Unifeed
FAO / AGRICULTURAL HERITAGE SYSTEMS
STORY: FAO / AGRICULTURAL HERITAGE SYSTEMS
TRT: 03:10
SOURCE: FAO
RESTRICTIONS: NONE
LANGUAGE: ENGLISH / CHINESE / NATS
DATELINE: 19 APRIL 2018, ROME, ITALY
19 APRIL 2018, ROME, ITALY
1. Various shots, GIAHS exhibit in the Atrium of FAO HQ
2. Various shots, audience in Green Room
3. SOUNDBITE (English) Maria Helena Semedo, Deputy-Director, Food and Agricultural Organization (FAO):
“We now have 50 GIAHS sites in 20 countries. A number that speaks for the GIAHS success, including two new regions: Europe and North America. By safeguarding GIAHS we are also responding to the world’s greatest challenges: climate change, depleting natural resources, urbanization, change in diets and lifestyles.”
4. Med shot, atendees
5. SOUNDBITE (English) Maria Helena Semedo, Deputy-Director, Food and Agricultural Organization (FAO):
“GIAHS sites are unique examples of a harmonious relationship between humans and agricultural systems. More important, farmers have a leading role in conserving and promoting biodiversity, traditional knowledge and landscapes. They are not about a nostalgic past, but offer solutions for the present and the future.”
6. Wide shot, conference room
7. SOUNDBITE (Chinese) Zhang Taolin, Vice-Minister of Agriculture and Rural Affairs, China:
“The Chinese central and local governments actively implement practices to continuously expand the multifunctionality of agriculture by formulating conservation plans, implementing development projects, carrying out farmer training, experimenting with ecological compensation, building beautiful countryside, and developing leisure agriculture, explore the path of protection and development of agricultural cultural heritage in the context of modern agriculture, and ensure the coordinated promotion of heritage protection, cultural heritage, eco-environmental protection, and economic development.”
8. Wide shot, attendees clapping
9. Full shot, slide of awarded site
10. Representative of Diebu Zhagana Agriculture-Forestry-Animal Husbandry Composite System, China receives certificate from Semedo
11. Full shot, slide of awarded site
12. Representative of Chongyi Hakka Rice Terraces in Southern Mountainous and Hilly Areas, China receives certificate from Semedo
13. Full shot, slide of awarded site
14. Representative of Chinampas Agricultural System, Mexico receives certificate from Semedo
15. Family photo
The Deputy-Director of the Food and Agricultural Organization said by safeguarding Globally Important Agricultural Heritage Systems (GIAHS) the international community was also responding to “the world’s greatest challenges: climate change, depleting natural resources, urbanization, change in diets, and lifestyles.”

====

Set tasks:
1/ Answer these questions using the FAO heritage systems story.
(a) According to Semedo, how many GIAHS sites are there, and in how many countries?
(b) Which two new regions does she name?
(c) Which site from Mexico receives a certificate?
2/ Write the next part of the FAO heritage systems story, picking up after its final sentence.

Data section:
====

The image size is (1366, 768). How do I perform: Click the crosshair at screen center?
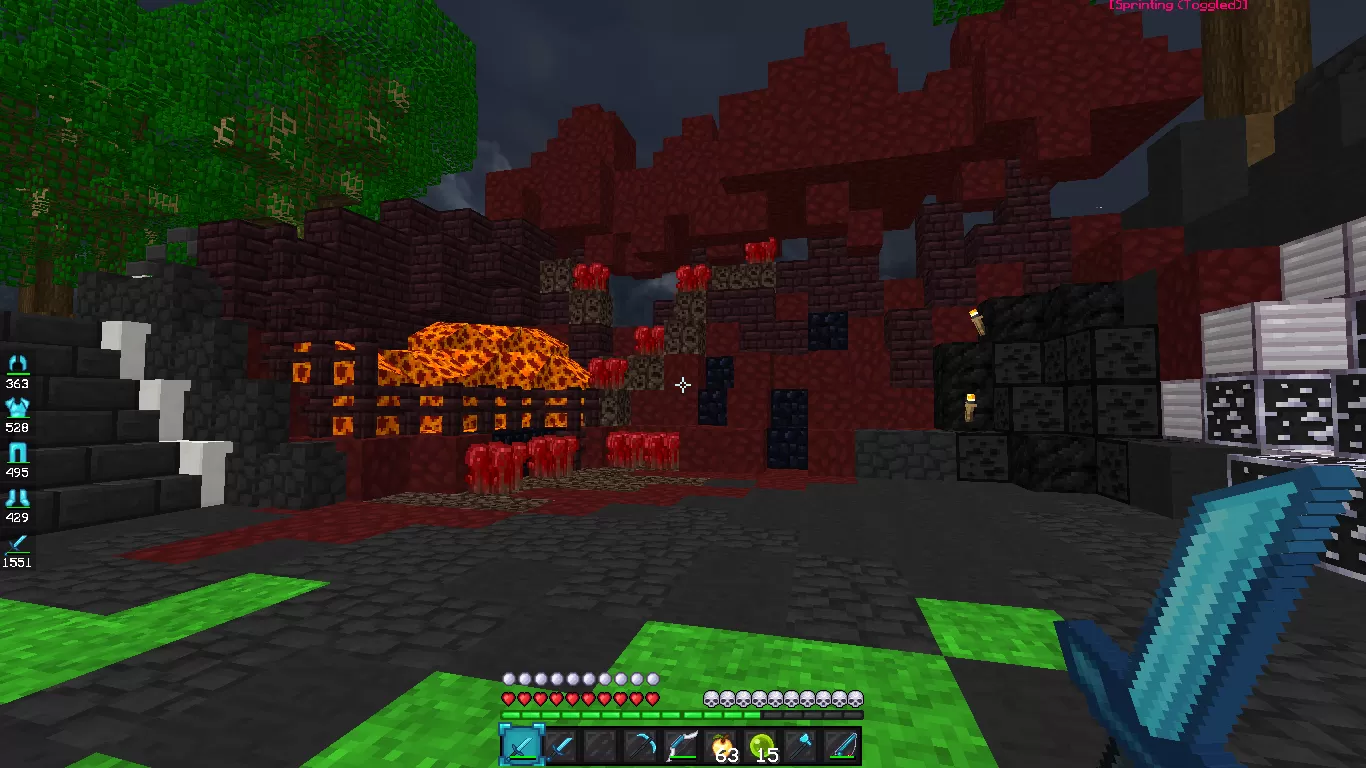(x=683, y=384)
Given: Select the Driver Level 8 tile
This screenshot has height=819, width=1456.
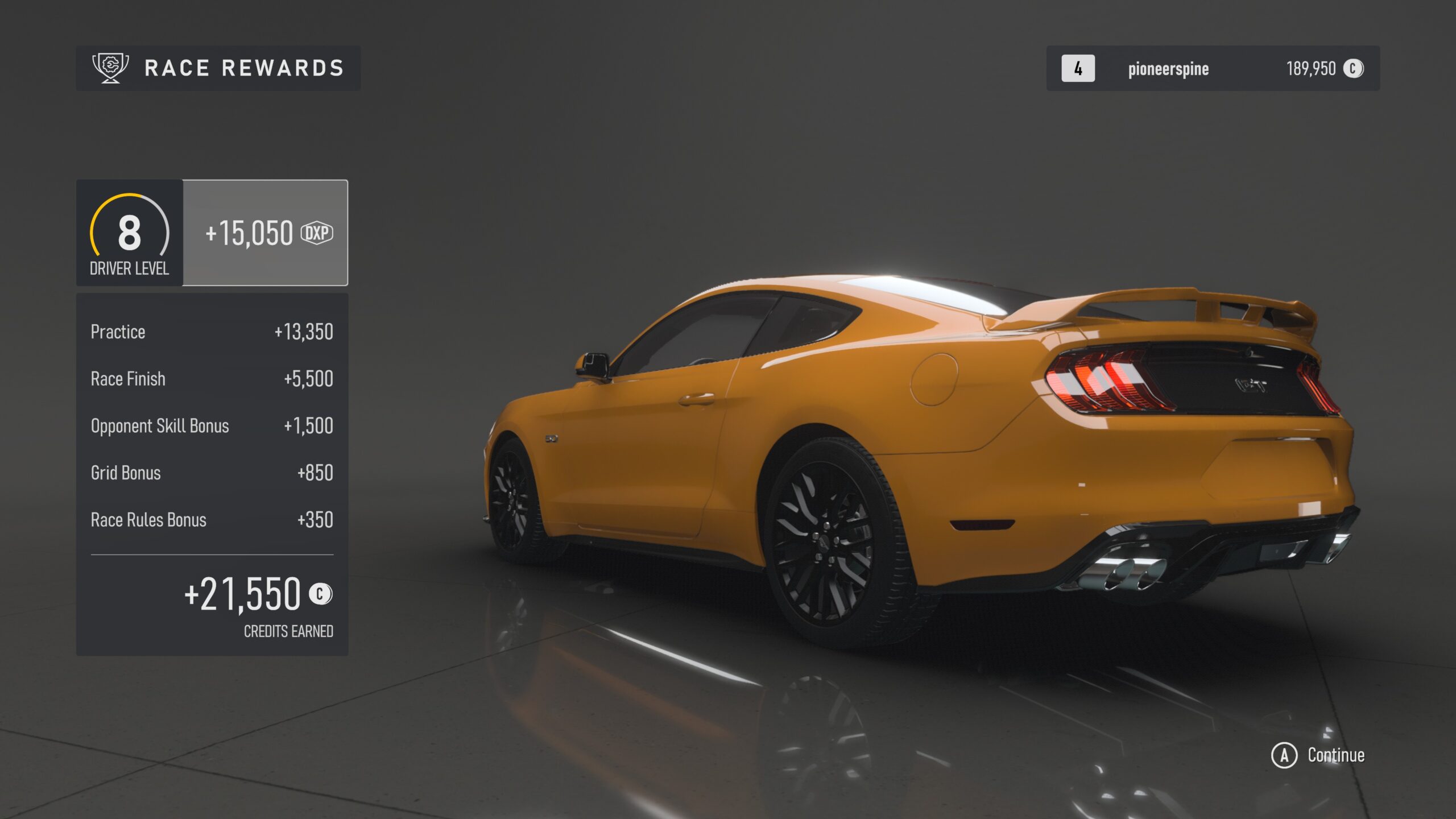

====

Results of the exercise:
1/
(a) 50 GIAHS sites in 20 countries.
(b) Europe and North America.
(c) The Chinampas Agricultural System.

2/
Speaking at the GIAHS International Forum in Rome today (19 Apr), Maria Helena Semedo said the number of GIAHS sites speaks for the success of the network. FAO’s global agricultural heritage network now comprises 50 remarkable landscapes in 20 countries.
The GIAHS programme highlights unique ways that rural communities have over generations forged to foster food security, viable livelihoods, resilient ecosystems and high levels of biodiversity, all while enhancing natural beauty.
SOUNDBITE (English) Maria Helena Semedo, Deputy-Director, Food and Agricultural Organization (FAO):
“GIAHS sites are unique examples of a harmonious relationship between humans and agricultural systems. More important, farmers have a leading role in conserving and promoting biodiversity, traditional knowledge and landscapes. They are not about a nostalgic past, but offer solutions for the present and the future.”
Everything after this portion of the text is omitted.